La cantante Lourdes Fernández atraviesa un momento personal complejo luego de que la Justicia resolviera elevar a juicio una causa sensible que marcó su vida en los últimos meses. Si bien el avance judicial podría interpretarse como un cierre, para ella representa todo lo contrario: una etapa de profunda tristeza y reflexión personal que todavía no logra acomodar emocionalmente.
El episodio que dio origen a la causa ocurrió en noviembre de 2025, cuando Lourdes Fernández fue retenida en el domicilio de su expareja, Leandro García Gómez. Desde entonces, el acusado permanece detenido y la Justicia decidió avanzar con cargos por lesiones leves, privación ilegítima de la libertad y amenazas coactivas, una noticia que volvió a sacudir a la artista.
En diálogo con distintos programas, Lourdes Fernández aclaró que existe una medida cautelar que le impide profundizar en detalles del caso. Aun así, fue honesta al describir su reacción frente a la elevación a juicio: lejos de sentir alivio, reconoció que la noticia la afectó emocionalmente y la encontró en un estado de vulnerabilidad.
Con una mirada introspectiva, la cantante explicó que el vínculo con Leandro García Gómez estuvo marcado por extremos.
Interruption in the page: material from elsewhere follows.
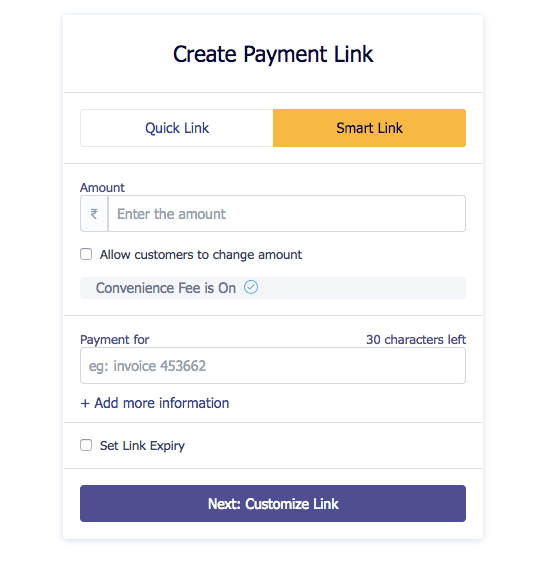The image size is (534, 564).
Task: Focus the Payment for input field
Action: [273, 365]
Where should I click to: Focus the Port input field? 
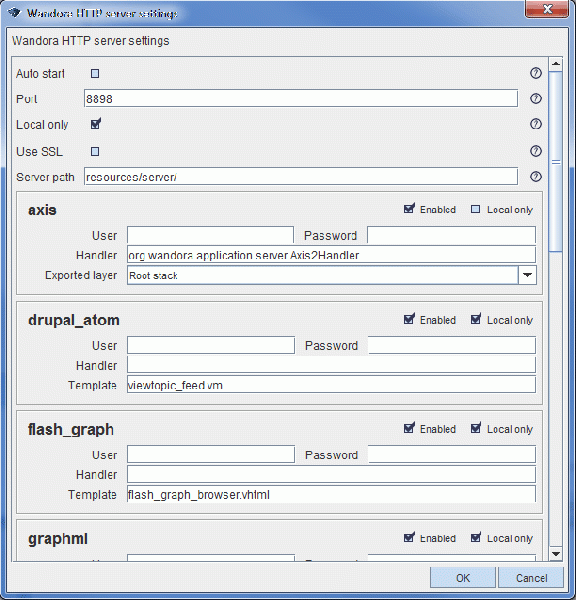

Recordó momentos felices, pero también situaciones muy dolorosas, y dejó en claro que, aunque el amor se terminó, el cariño persiste. Esa mezcla de sentimientos es lo que hoy le resulta más difícil de atravesar.
En ese contexto, Lourdes Fernández reflexionó sobre la imposibilidad de una separación sana y habló de aprendizajes personales. También remarcó que, al conocer otras historias, tomó dimensión de realidades aún más graves, lo que la llevó a repensar su propia experiencia y cómo se sintió en determinados episodios.
Uno de los puntos centrales de su presente es la terapia. Lourdes Fernández contó que busca ayuda profesional desde distintos enfoques y defendió con firmeza la importancia de la salud mental, comparando el acompañamiento psicológico con la atención médica ante una lesión física.
Además, se refirió a su relación con Lissa Vera, quien también denunció a Leandro García Gómez. Si bien aclaró que el vínculo personal continúa, admitió que la exposición mediática del caso le resultó dolorosa y difícil de manejar en un momento tan sensible.
Finalmente, Lourdes Fernández sostuvo que sigue procesando todo lo vivido, acompañada por terapia y rodeada de afecto. Aunque el camino no es sencillo, aseguró que intenta transitarlo con fortaleza y una sonrisa, mientras busca reconstruir su equilibrio emocional.